AMBIENTE

Pandemia no frena las emisiones contaminantes

Pandemia no frena las emisiones contaminantes
La concentración de contaminación alcanzó un nuevo récord en mayo pasado, según las mediciones de científicos. AFP

En materia ambiental, la pandemia por el virus SARS-CoV-2 empezó con noticias positivas: imágenes de animales recorriendo las cercanías de las ciudades, ríos con aguas menos turbias y cielos despejados de esmog, como resultado del confinamiento y el cese de la actividad industrial para contener la peste.

No obstante, información recientemente publicada por el Instituto de Oceanografía Scripps de la Universidad de California, Estados Unidos, confirmó que aquel panorama era un espejismo, al registrar en mayo pasado un pico histórico de dióxido de carbono (CO2) atmosférico con 417.1 partes por millón (ppm), en comparación con los 414.7 ppm presentados el mismo mes en 2019.

“La gente puede sorprenderse al escuchar que la respuesta al brote de coronavirus no ha hecho más para influir en los niveles de CO2”, apuntó en un comunicado el geoquímico Ralph Keeling, del Instituto de Oceanografía Scripps. Y agregó: “La acumulación de CO2 es un poco como la basura en un vertedero. A medida que seguimos emitiendo, se sigue acumulando. La crisis ha ralentizado las emisiones, pero no lo suficiente. Lo que importará mucho más es la trayectoria que tomamos al salir de esta situación”.

Pandemia no frena las emisiones contaminantes
Las evidencias geológicas indican que las concentraciones contaminantes en el aire no han sido tan altas como lo son hoy día en al menos 3 millones de años, según información del Instituto de Oceanografía Scripps y la Oficina Nacional de Administración Oceánica y Atmosférica de Estados Unidos.
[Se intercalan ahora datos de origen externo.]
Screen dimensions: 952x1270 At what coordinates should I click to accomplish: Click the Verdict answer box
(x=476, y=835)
AFP

Ya lo había adelantado un grupo de especialistas consultados para el artículo “Confinamientos y caída de emisiones no frenarán cambio climático” de Bloomberg a mediados de abril pasado, cuando dijeron que “una disminución sostenida de nuevas emisiones de CO2, en un escenario en el que el colapso económico en curso es más grave que la recesión de 2008, tendría poco impacto en el nivel de CO2 en la atmósfera. De hecho, los niveles de CO2 seguramente continuarán aumentando”.

En Panamá no ha sido diferente. En la ciudad capital se marcó una disminución en la concentración de partículas contaminantes en la troposfera (hollín, sulfatos y nitratos), de 0.19, el promedio habitual, a 0.14 en estos meses de cuarentena, según el Laboratorio de Física de la Atmósfera de la Universidad de Panamá. Pero no es una cifra significativa; de hecho, se suele registrar durante cada temporada lluviosa en el país, explica el profesor Alfonso Pino Graell, director del laboratorio.
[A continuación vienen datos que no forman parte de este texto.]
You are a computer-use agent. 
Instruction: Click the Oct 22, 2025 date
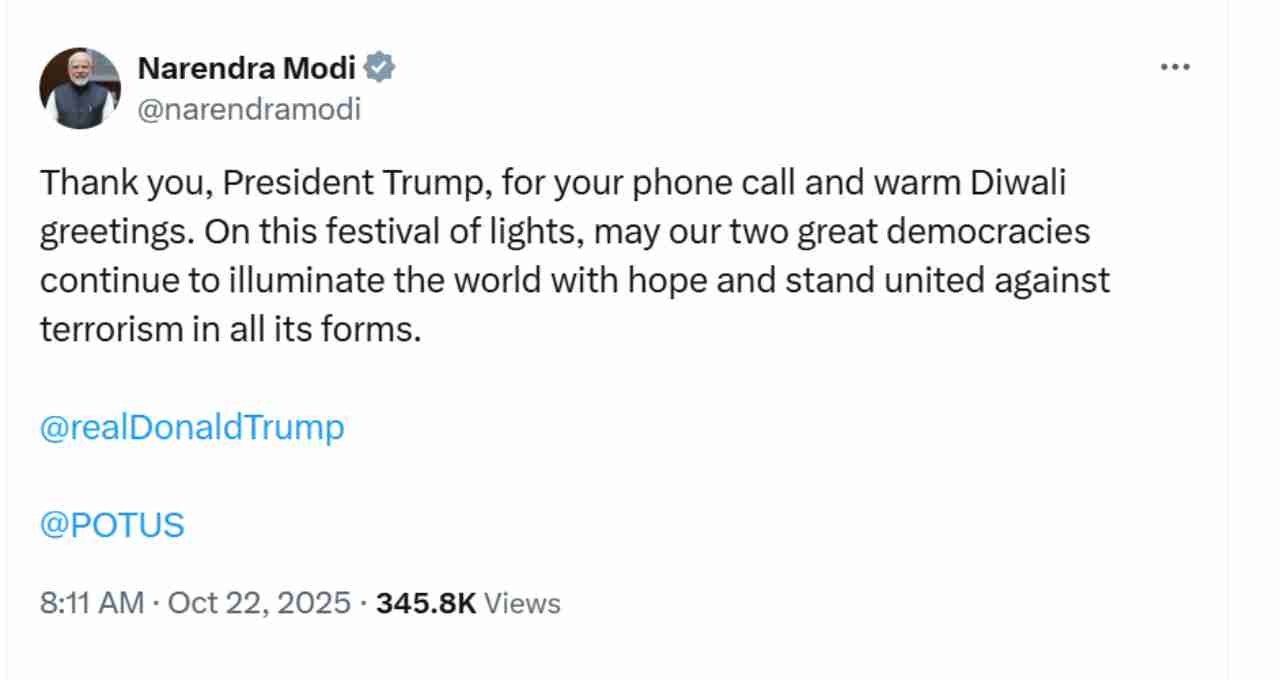click(259, 603)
La ciudad de Panamá, prosigue Pino Graell, cuenta con una atmósfera poco contaminada en comparación con otras ciudades, como Ciudad de México, Santiago de Chile o, en un caso extremo, Beijing, en China, donde generalmente el nivel es superior a 1.5, una atmósfera altamente contaminada.

Era de esperar que los efectos ambientales mostrados a inicios de la pandemia no iban a ser a largo plazo, al menos que a consecuencia de la crisis socioeconómica la economía mundial entre en una grave recesión que afecte fundamentalmente la actividad industrial y los servicios, apunta Pino Graell.

Solo así los niveles de contaminación atmosférica bajarían con respecto a las cifras promedio de la década pasada.